_Text to read:_
::::
Generation III Internal Engine 1997-2006 LS1 | LS6
Sponsored by:
Sponsored by:

Heads / cam Trans Am (build) UPDATED w/ dyno results

Thread Tools
 
Search this Thread
 
Old 08-06-2010, 09:58 PM
  #21  
12 Second Club
 
02fbody35th's Avatar
 
Join Date: Jul 2009
Location: scranton
Posts: 197
Likes: 0
Received 1 Like on 1 Post
Default

subscribed
Old 08-12-2010, 09:52 PM
  #22  
TECH Regular
Thread Starter
iTrader: (7)
 
AW794's Avatar
 
Join Date: Apr 2004
Location: West Palm Beach, FL
Posts: 430
Likes: 0
Received 0 Likes on 0 Posts

Default

This update brought to you by levi's..... because i had to change mine after tonight... ill explain below

I havnt been able to get much done because of the rain. Seems like every time i try to do something a storm rolls in and i dont have a garage. Here's a few progress pictures







First "oh ****" moment.... Check out how loose the chain is




Now heres the real "oh ****" moment....
Im getting ready to pull the oil pump. I go to stuff my rag in between the oil pump and oil pan, that way if i drop the pickup tube bolt i can catch it in the rag.

WTF? Wheres the bolt for the pickup tube? I immediatly call a friend who has experience with ls1's to confirm what im seeing. I also referenced LS1howto, and sure enough there is supposed to be a bolt there. How my engine lasted with GREAT oil pressure, i dont know. At this point...
This is where the bolt is supposed to be


I apologize from this point i didnt snap anymore pictures, as i was trying to contain myself and not panic.

I continue to investigate, and try to pull the oil pump. But the damn thing wont budge. I cant push down the pickup tube far enough for it to clear. I get a flashlight, and peer into the oil pan. Only to find my missing bolt, wedged between the oil pan and oil pickup tube. With the bolt lodged in there, it held the pickup tube into the pump just enough for it to retain pressure. I couldnt believe how fortunate i was, as it could (should) have been catastrophic. With this luck I need to play the lottory!

Well thats all for an update today. After all this stress, im whooped!
Old 08-13-2010, 02:31 AM
  #23  
Staging Lane
 
adkunlimited's Avatar
 
Join Date: Jan 2009
Location: Fayetteville, NC
Posts: 53
Likes: 0
Received 0 Likes on 0 Posts
Default

subscribed
Old 08-13-2010, 03:16 PM
  #24  
TECH Resident
 
jamesSS's Avatar
 
Join Date: Jun 2006
Location: Racine, WI
Posts: 872
Received 0 Likes on 0 Posts

Default

Originally Posted by adkunlimited
subscribed
+1 Im going to be doing this next spring. Love seeing pictures, really helps me get an eye on things before I actualy see it. Good luck.
Old 08-13-2010, 08:24 PM
  #25  
TECH Regular
Thread Starter
iTrader: (7)
 
AW794's Avatar
 
Join Date: Apr 2004
Location: West Palm Beach, FL
Posts: 430
Likes: 0
Received 0 Likes on 0 Posts

Default

Glad i can help out!
::::
_The problem:_ Can you print the stretch of the Trans Am build thread above from "Im getting ready" through "in the rag.", word for word?

_Collected data:_
::::
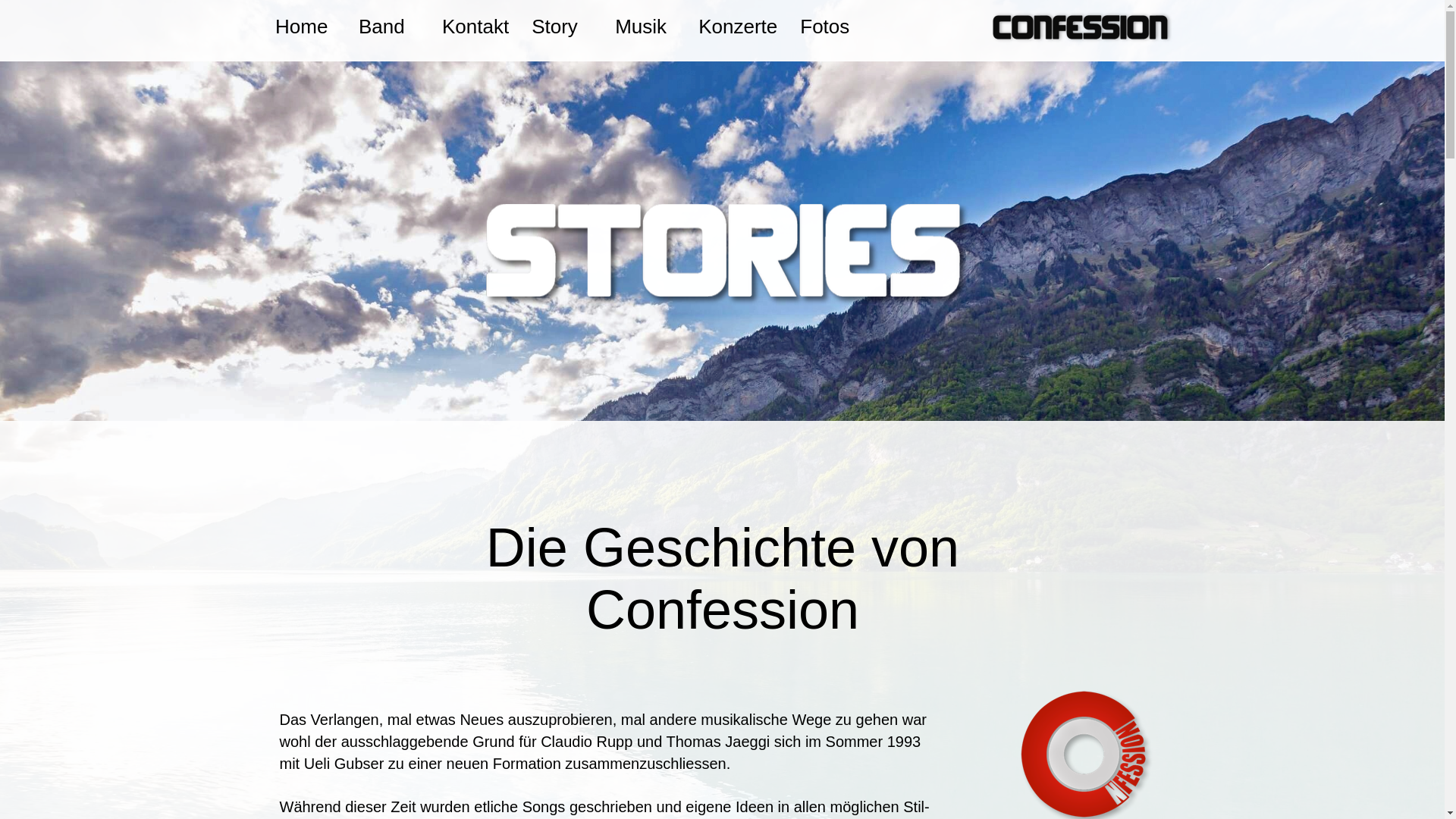 This screenshot has height=819, width=1456. What do you see at coordinates (738, 26) in the screenshot?
I see `'Konzerte'` at bounding box center [738, 26].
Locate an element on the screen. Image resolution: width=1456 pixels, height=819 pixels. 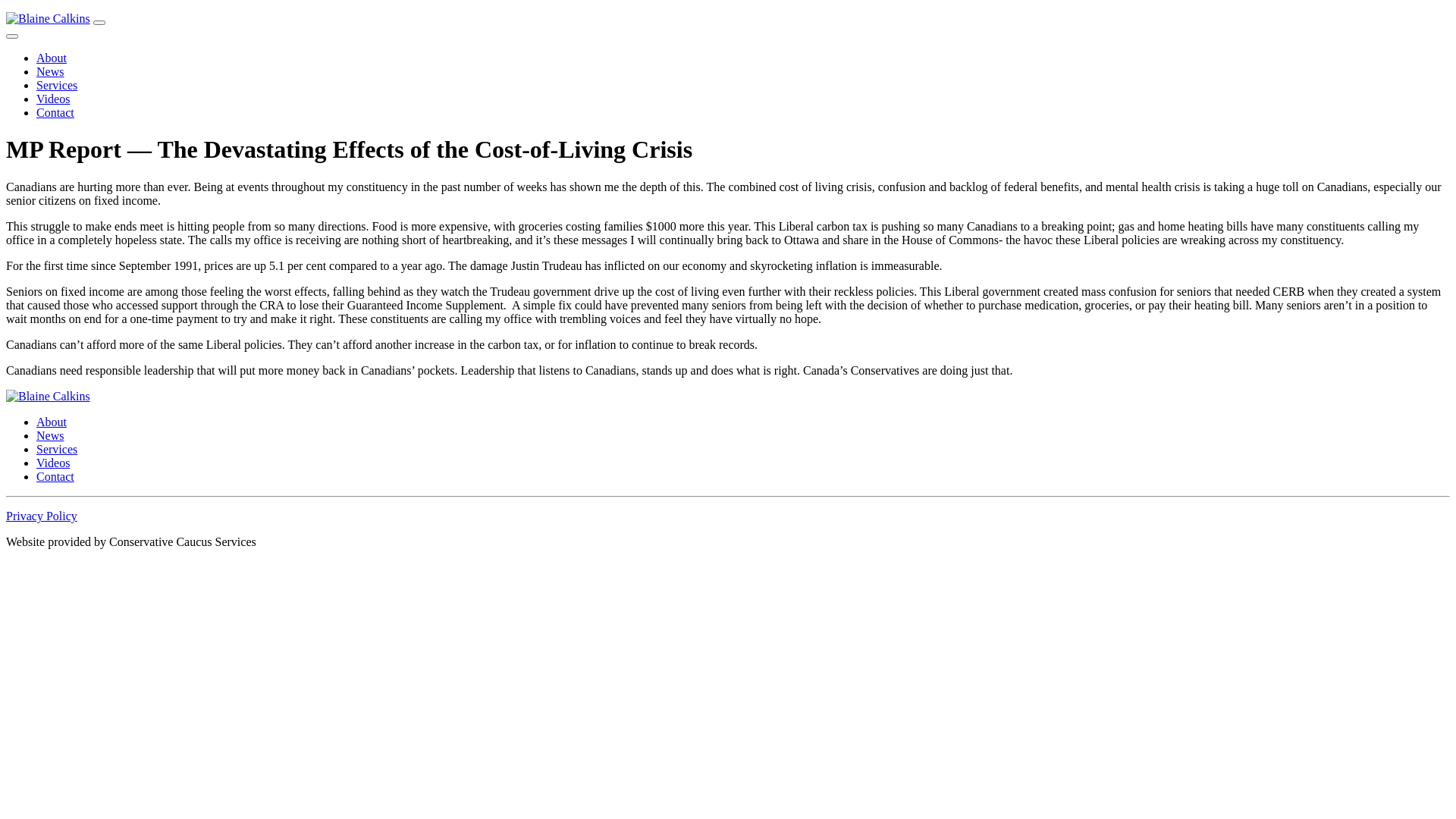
::::
_Correct response:_
Im getting ready to pull the oil pump. I go to stuff my rag in between the oil pump and oil pan, that way if i drop the pickup tube bolt i can catch it in the rag.